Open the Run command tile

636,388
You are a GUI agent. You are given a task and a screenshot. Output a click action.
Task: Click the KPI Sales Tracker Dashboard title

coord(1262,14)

The task —
A complete, exact transcription of the data above is required.

The completed task —
Open the Run command tile

636,388
You are a GUI agent. You are given a task and a screenshot. Output a click action.
Task: Click the KPI Sales Tracker Dashboard title

coord(1262,14)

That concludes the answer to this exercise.